Thanks for the heads up EuroMack. Mine was purchased through German eBay (don't think he was a KCNC dealer), so not sure who I'd approach for replacement bolts. Perhaps KCNC directly.

Still, maybe I'll stick with my nice high tensile replacements just for peace of mind!


----------



## elephant (Mar 21, 2006)

I am concerned. I am a bigger rider and I use this post. But I bought mine a year ago, so maybe I do not need to worry. What are the replacement bolts you are using? High tensile steel?

Thanks for any help.


----------



## Nyquist (May 12, 2005)

I had mine for about a year before it let go. It's a matter of fatgiue, not failing due to a large impact.

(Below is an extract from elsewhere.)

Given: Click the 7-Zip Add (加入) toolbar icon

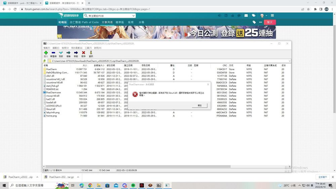Looking at the screenshot, I should pyautogui.click(x=46, y=53).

Yup, high tensile steel bolts. I had to skim down the head diameter a fraction for the bolt heads to locate in the pin of the seatpost.
I managed to use bolts that were 5mm shorter than the stock ti ones, so weight gains are minimal.

Let me know if you need pics.


----------



## EuroMack (Jan 15, 2007)

I don't have one to measure, but I think they are M5x35 and M5x45 Socket Head Cap Screws. You can find them at Home Depot in USA, Canadian Tire in Canada, or any good hardware store. Take the ti bolts and yokes with you to check length and ensure that the threads mate.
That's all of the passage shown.